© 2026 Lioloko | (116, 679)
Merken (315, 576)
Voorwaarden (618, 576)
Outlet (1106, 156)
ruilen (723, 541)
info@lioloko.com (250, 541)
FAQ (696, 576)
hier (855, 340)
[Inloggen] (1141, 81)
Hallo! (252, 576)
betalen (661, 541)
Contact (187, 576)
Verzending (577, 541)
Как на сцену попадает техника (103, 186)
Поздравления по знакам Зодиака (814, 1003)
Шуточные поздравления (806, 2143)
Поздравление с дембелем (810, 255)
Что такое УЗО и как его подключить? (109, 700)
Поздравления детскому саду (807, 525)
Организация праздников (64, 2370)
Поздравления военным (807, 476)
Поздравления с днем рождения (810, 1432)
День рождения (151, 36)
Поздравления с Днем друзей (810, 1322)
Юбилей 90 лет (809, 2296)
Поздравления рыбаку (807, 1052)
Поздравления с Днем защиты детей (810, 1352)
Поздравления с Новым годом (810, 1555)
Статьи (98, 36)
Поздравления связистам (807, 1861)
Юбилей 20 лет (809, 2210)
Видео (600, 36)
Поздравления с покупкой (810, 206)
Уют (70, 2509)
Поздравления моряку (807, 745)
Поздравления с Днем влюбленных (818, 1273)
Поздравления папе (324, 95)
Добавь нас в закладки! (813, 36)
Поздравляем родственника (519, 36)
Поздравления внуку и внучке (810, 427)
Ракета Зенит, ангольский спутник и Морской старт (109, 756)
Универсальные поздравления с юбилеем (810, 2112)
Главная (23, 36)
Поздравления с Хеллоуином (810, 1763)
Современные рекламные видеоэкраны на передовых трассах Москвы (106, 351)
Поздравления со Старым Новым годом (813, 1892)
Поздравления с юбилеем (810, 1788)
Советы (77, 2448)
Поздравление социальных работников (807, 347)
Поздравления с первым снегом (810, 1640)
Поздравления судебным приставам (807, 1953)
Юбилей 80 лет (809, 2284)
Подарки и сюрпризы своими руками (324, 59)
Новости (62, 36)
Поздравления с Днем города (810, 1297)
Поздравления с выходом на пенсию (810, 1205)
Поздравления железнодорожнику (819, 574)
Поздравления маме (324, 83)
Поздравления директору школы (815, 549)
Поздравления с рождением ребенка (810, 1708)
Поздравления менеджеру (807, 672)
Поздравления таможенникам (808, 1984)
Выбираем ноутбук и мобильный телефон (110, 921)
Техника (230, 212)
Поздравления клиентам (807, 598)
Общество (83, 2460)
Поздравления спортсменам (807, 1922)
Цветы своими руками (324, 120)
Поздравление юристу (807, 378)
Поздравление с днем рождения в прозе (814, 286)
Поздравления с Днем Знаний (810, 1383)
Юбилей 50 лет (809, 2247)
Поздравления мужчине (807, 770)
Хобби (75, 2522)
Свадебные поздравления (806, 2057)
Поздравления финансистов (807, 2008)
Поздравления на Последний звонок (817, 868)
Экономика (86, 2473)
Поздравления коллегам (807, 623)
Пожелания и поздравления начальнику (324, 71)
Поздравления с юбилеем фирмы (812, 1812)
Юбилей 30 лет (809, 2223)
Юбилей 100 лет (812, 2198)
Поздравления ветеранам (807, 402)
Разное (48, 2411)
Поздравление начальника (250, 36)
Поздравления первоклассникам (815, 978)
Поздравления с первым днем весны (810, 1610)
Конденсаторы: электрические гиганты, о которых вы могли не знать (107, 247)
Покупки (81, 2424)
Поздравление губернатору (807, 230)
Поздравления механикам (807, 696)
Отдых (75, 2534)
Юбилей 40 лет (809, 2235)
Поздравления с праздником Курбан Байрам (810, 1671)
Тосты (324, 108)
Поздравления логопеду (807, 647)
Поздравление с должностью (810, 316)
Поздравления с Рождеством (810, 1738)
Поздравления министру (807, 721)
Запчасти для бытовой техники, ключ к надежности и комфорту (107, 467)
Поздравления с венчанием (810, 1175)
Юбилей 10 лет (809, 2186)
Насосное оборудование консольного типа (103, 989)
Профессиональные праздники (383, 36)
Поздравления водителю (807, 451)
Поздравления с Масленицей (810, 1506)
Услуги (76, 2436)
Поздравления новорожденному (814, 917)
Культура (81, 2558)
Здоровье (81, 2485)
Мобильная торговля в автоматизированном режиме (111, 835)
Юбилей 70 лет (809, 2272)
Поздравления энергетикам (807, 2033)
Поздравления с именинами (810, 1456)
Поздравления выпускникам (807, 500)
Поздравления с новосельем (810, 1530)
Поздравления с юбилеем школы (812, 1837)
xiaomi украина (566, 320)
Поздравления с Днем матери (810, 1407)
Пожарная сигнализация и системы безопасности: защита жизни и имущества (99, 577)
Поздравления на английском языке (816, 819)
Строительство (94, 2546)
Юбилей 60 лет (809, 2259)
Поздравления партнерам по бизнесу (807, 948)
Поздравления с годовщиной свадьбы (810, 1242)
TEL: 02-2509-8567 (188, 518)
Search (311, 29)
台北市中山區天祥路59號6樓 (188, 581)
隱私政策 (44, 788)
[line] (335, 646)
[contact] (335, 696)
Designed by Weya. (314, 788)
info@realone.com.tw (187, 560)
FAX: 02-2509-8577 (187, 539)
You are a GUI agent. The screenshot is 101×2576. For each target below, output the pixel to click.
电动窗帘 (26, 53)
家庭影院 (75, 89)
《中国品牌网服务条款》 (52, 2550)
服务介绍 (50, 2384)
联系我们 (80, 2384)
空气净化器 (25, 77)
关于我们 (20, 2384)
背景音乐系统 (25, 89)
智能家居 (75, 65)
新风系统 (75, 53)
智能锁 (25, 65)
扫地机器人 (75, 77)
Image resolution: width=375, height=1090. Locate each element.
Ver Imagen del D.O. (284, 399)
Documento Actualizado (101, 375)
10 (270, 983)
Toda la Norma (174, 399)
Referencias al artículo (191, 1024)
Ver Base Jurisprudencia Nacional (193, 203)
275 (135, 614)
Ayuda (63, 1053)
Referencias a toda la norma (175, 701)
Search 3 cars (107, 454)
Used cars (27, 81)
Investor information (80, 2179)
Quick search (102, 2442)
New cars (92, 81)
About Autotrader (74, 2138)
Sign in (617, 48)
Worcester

**PROBLEM DESCRIPTION:**
In the listing above, start at the line with "Поздравления с Днем Знаний (810, 1383)", go on through the line with "Поздравления с Днем матери (810, 1407)", and copy each of those lines exactly; leave out all the rest.

**TASK ANSWER:**
Поздравления с Днем Знаний (810, 1383)
Юбилей 50 лет (809, 2247)
Поздравления мужчине (807, 770)
Хобби (75, 2522)
Свадебные поздравления (806, 2057)
Поздравления финансистов (807, 2008)
Поздравления на Последний звонок (817, 868)
Экономика (86, 2473)
Поздравления коллегам (807, 623)
Пожелания и поздравления начальнику (324, 71)
Поздравления с юбилеем фирмы (812, 1812)
Юбилей 30 лет (809, 2223)
Юбилей 100 лет (812, 2198)
Поздравления ветеранам (807, 402)
Разное (48, 2411)
Поздравление начальника (250, 36)
Поздравления первоклассникам (815, 978)
Поздравления с первым днем весны (810, 1610)
Конденсаторы: электрические гиганты, о которых вы могли не знать (107, 247)
Покупки (81, 2424)
Поздравление губернатору (807, 230)
Поздравления механикам (807, 696)
Отдых (75, 2534)
Юбилей 40 лет (809, 2235)
Поздравления с праздником Курбан Байрам (810, 1671)
Тосты (324, 108)
Поздравления логопеду (807, 647)
Поздравление с должностью (810, 316)
Поздравления с Рождеством (810, 1738)
Поздравления министру (807, 721)
Запчасти для бытовой техники, ключ к надежности и комфорту (107, 467)
Поздравления с венчанием (810, 1175)
Юбилей 10 лет (809, 2186)
Насосное оборудование консольного типа (103, 989)
Профессиональные праздники (383, 36)
Поздравления водителю (807, 451)
Поздравления с Масленицей (810, 1506)
Услуги (76, 2436)
Поздравления новорожденному (814, 917)
Культура (81, 2558)
Здоровье (81, 2485)
Мобильная торговля в автоматизированном режиме (111, 835)
Юбилей 70 лет (809, 2272)
Поздравления энергетикам (807, 2033)
Поздравления с именинами (810, 1456)
Поздравления выпускникам (807, 500)
Поздравления с новосельем (810, 1530)
Поздравления с юбилеем школы (812, 1837)
xiaomi украина (566, 320)
Поздравления с Днем матери (810, 1407)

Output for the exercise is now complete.